The island of Taiwan was also not mentioned in the Joint Statement from Quad Leaders, due to the four Quad countries’ dispute over whether the bloc should be used as a tool to deal with the Taiwan question. The dispute appears deep despite Washington’s wishes to make the Taiwan question a topic of the Quad, which reflects the reality that the four countries have their own calculations. The Democratic Progressive Party (DPP) authority in Taiwan is trying to make the US and its minions a backstop to seek secession. But to the US, the island ruled by DPP serves only as a tool for the US to confront China.
It’s very clear that the four countries’ actions are different, coordination in diplomacy and security spheres will be included for Quad members to support each other in major international occasions over vital topics. They may enhance the Quad mechanism through joint military exercises, they will not stop hyping up the China threat theory. From this perspective, the Quad is a mechanism born for the sake of finding faults, especially with China. It mainly serves the US’ approach to reshape the Indo-Pacific order and consolidate America First in the region. Therefore, all Quad moves will echo the US’ strategic needs. So, if the four countries bluntly suggest the bloc as a mechanism for creating regional division and confrontation, all other regional countries will reject it.
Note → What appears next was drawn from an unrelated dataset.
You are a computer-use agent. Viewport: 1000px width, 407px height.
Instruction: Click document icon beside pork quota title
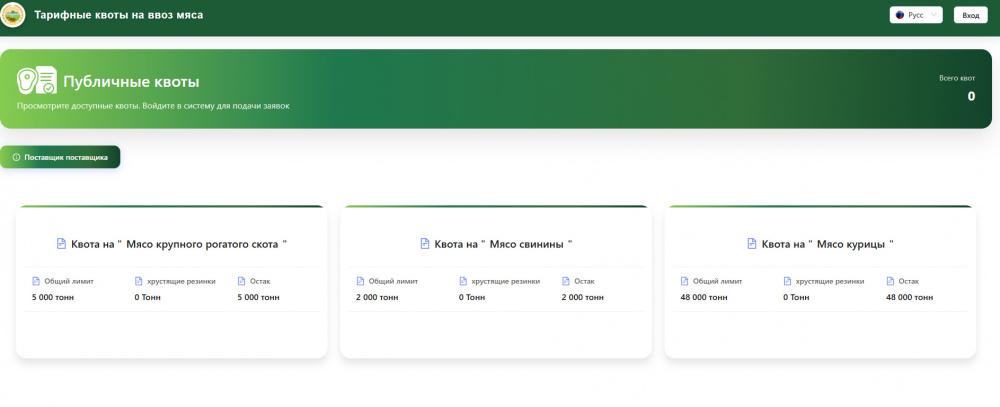coord(425,244)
As the four countries still don’t have a consensus on defining the Quad, the bloc has a problem in sustaining itself. In any way, Washington wants to use the Quad as a core mechanism to deal with China. But here comes a dilemma: When economic needs and strategic needs conflict, some countries often sacrifice economic needs for strategic needs. But in today’s world, economic and strategic needs overlap. This means relevant choices are difficult for many to make.
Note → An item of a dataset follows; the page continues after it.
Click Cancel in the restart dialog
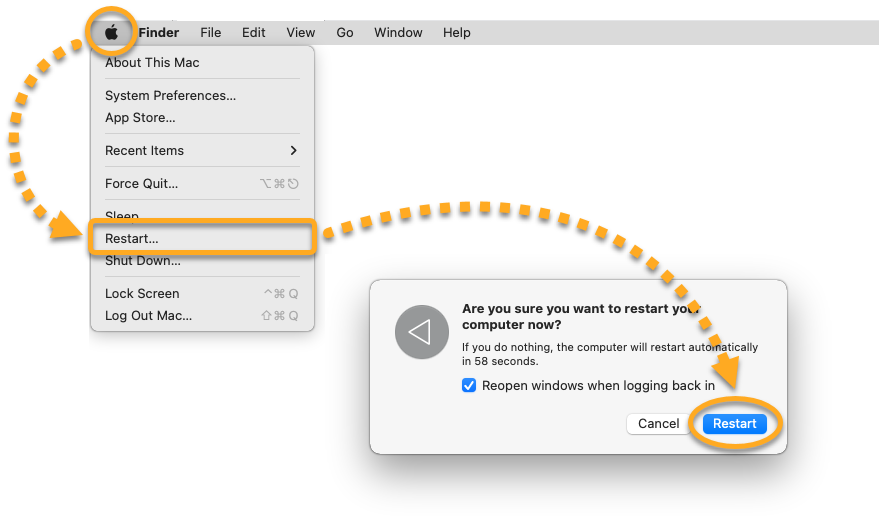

The US is losing its dignity as a major power and is becoming prettier in terms of diplomacy. The US wishes to use the bloc to gain more support in the name of multilateralism against China, but the story won’t go as the US wishes. The more US upholds the Quad, the more countries will see through the essence of the bloc – which is a pure creator of crisis, confrontation, chaos, and antagonism. Thus, the US goal to legitimise its campaign will be resisted by more and more countries.